4. En matière de prévoyance professionnelle, la loi protège les intérêts du conjoint contre un retrait en espèces, en exigeant son accord écrit (art. 5 al. 2 LFLP), même si les conditions d’un tel retrait sont par ailleurs données (art. 5 al. 1 LFLP).
X.P. ne courrait donc un risque de perdre sa part à la prestation de sortie de Y.P. que si ce dernier rendait vraisemblable, aux yeux de l’institution de prévoyance concernée, une dissolution de mariage prononcée en Malaisie. On ne saurait toutefois considérer ce risque comme sérieux et actuel, si l’appelante veille à participer à la procédure apparemment engagée en Malaisie. Il lui est loisible également de rendre l’institution attentive à la situation particulière du moment, sans qu’un ordre formel de blocage soit nécessaire à titre seulement de précaution.
C’est donc à juste titre que la première juge a dénié un intérêt juridique suffisant au prononcé d’une telle interdiction.
5. L’appel sera donc rejeté, aux frais de l’appelante, mais sans dépens, l’intimé n’ayant pas procédé.
Par ces motifs, LA COUR D'APPEL CIVILE
1. Admet la requête en restitution du délai d’appel de X.P. et déclare l’appel du 15 août 2011 recevable.
2. Rejette l’appel précité.
3. Arrête les frais d’appel à 600 francs et les met à la charge de l’appelante, sans dépens.
Neuchâtel, le 9 septembre 2011
Art. 178 CC
Restrictions du pouvoir de disposer
1 Dans la mesure nécessaire pour assurer les conditions matérielles de la famille ou l’exécution d’obligations pécuniaires découlant du mariage, le juge peut, à la requête de l’un des époux, restreindre le pouvoir de l’autre de disposer de certains de ses biens sans le consentement de son conjoint.
2 Le juge ordonne les mesures de sûreté appropriées.

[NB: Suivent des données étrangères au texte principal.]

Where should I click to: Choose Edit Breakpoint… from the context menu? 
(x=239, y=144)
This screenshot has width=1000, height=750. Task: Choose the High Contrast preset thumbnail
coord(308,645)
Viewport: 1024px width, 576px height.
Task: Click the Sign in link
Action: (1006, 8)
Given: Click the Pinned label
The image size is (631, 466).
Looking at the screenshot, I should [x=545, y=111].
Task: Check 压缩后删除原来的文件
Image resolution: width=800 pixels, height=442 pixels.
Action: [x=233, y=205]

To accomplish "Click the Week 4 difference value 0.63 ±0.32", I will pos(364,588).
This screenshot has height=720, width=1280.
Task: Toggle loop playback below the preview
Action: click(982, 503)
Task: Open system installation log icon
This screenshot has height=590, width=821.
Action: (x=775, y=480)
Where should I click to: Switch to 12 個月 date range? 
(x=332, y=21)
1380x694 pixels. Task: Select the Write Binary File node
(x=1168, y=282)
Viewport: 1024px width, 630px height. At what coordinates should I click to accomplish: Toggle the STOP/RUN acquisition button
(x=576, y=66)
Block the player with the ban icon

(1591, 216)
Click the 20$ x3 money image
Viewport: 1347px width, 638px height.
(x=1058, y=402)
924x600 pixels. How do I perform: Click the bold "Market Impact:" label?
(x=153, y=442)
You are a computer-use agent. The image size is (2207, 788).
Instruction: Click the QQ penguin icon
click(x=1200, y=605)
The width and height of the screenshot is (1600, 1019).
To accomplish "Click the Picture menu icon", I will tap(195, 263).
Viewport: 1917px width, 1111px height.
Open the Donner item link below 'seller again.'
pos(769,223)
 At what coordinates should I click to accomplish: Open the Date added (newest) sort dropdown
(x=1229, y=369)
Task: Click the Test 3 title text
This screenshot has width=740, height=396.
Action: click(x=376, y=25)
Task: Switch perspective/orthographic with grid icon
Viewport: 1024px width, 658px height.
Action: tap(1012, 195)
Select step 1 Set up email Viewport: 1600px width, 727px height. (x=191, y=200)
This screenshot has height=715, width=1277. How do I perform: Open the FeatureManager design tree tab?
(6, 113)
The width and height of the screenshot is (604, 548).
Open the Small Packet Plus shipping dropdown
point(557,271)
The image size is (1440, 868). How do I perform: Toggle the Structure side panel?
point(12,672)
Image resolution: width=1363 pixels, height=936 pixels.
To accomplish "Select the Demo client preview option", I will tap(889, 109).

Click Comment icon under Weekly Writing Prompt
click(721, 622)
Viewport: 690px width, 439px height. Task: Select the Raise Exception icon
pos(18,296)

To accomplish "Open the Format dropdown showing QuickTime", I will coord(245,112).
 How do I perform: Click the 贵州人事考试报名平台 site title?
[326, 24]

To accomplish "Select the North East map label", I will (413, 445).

3 Lorsque le juge interdit à un époux de disposer d’un immeuble, il en fait porter la mention au registre foncier.
Art. 138 CPC
Forme
1 Les citations, les ordonnances et les décisions sont notifiées par envoi recommandé ou d’une autre manière contre accusé de réception.
2 L’acte est réputé notifié lorsqu’il a été remis au destinataire, à un de ses employés ou à une personne de seize ans au moins vivant dans le même ménage. L’ordre donné par le tribunal de notifier l’acte personnellement au destinataire est réservé.
3 L’acte est en outre réputé notifié:
a.
en cas d’envoi recommandé, lorsque celui-ci n’a pas été retiré: à l’expiration d’un délai de sept jours à compter de l’échec de la remise, si le destinataire devait s’attendre à recevoir la notification;
b.
lorsque le destinataire à qui il doit être remis personnellement refuse de le réceptionner et que le refus est constaté par le porteur: le jour du refus de réceptionner.
4 Les autres actes peuvent être notifiés par envoi postal normal.